Kanazawa argues that humans are designed by evolution to be conservative, caring mostly about their family and friends. Being liberal — caring about an indefinite number of genetically unrelated strangers one may never meet or interact with — is, in contrast, evolutionarily novel and therefore more likely to be the position of clever offspring. Kanazawa doesn't exactly say why, but appears to assume that kids with smarts will reach out beyond innate behaviours and attitudes.
Data from the National Longitudinal Study of Adolescent Health (Add Health) nevertheless supports this hypothesis: Young adults who subjectively identify themselves as "very liberal" have an average IQ of 106 during adolescence, while those identifying themselves as "very conservative" have an average IQ of 95 during the spotty phase.
In case we didn't already know that members of the God Squad are constitutionally paranoid, Kanazawa spells it out for us: "Humans are evolutionarily designed to be paranoid, and they believe in God because they are paranoid."
This served the species well enough when self-preservation and protection of the clan depended upon vigilance to the point of excess, but these days "more intelligent children are likely to...go against their natural evolutionary tendency to believe in God, and they become atheists."
Do these facts get right up your conservative nose? Well, there's a study for that too.
The Cultural Cognition Project at Yale Law School has published research which shows that people react in a closed-minded way to information that threatens their core values, and are much more likely to believe information delivered by a messenger who looks as if he might believe the same things as they do.
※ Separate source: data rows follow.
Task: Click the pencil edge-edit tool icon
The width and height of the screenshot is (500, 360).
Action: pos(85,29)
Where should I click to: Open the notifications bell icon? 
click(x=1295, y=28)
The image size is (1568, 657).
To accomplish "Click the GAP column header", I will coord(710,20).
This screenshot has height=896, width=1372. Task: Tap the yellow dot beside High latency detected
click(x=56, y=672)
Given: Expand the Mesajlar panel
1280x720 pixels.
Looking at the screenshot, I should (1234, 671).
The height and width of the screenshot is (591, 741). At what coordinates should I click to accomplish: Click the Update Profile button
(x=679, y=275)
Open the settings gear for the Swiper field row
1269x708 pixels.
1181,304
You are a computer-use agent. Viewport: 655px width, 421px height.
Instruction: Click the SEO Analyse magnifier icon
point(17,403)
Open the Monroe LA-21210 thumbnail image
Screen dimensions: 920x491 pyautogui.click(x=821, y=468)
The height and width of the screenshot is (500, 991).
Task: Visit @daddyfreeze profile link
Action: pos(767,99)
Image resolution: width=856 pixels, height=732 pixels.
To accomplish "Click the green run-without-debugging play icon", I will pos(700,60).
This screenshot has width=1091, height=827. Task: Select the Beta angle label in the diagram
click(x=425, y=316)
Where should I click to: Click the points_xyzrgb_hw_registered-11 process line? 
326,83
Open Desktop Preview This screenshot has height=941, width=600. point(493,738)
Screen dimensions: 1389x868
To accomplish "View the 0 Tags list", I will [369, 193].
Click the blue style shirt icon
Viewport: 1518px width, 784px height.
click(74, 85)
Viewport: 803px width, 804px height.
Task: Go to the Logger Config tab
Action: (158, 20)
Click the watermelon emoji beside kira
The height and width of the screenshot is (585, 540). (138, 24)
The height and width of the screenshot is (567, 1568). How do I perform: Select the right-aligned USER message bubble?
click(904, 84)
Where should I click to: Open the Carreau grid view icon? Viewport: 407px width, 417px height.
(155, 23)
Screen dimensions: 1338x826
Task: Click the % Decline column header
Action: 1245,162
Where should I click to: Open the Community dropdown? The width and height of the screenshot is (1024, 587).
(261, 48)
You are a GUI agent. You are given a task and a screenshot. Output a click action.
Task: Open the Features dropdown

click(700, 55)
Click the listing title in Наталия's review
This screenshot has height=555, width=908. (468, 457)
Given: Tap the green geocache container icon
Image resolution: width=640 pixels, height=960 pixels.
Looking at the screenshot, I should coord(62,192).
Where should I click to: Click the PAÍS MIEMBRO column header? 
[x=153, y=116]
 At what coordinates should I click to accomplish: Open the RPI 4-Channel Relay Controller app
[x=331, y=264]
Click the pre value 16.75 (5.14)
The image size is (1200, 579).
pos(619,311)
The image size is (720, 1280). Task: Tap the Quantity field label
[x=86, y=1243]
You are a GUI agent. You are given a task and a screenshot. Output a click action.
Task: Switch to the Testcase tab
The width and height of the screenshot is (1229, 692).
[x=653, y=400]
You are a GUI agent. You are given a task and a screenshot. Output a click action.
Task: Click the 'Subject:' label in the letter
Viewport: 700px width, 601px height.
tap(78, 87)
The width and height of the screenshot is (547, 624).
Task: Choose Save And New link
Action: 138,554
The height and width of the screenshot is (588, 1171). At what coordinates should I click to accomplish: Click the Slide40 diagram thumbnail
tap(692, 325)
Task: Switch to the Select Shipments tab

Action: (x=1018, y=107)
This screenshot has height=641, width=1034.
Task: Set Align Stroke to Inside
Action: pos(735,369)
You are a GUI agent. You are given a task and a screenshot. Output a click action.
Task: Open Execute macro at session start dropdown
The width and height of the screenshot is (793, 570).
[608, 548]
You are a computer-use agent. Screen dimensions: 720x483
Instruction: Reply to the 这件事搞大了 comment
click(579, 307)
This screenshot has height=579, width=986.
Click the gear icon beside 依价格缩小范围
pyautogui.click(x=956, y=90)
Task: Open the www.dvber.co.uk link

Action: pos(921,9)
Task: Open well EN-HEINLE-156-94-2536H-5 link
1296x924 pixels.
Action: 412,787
They conducted an experiment in which participants were asked to describe their cultural beliefs. Those claiming to embrace new technology, authority and free enterprise were labeled the 'individualistic' group. Those suspicious of authority or of commerce were referred to as 'communitarians.' When queried about nanotechnology, the groups began to polarise sharply around the potential benefits and harms. With the same information to hand, the individualists thought nanotechnology was exciting while the communitarians dismissed it as dangerous."It doesn't matter whether you show them negative or positive information, they reject the information that is contrary to what they would like to believe, and they glom onto the positive information," reports social scientist Don Braman of the CCP.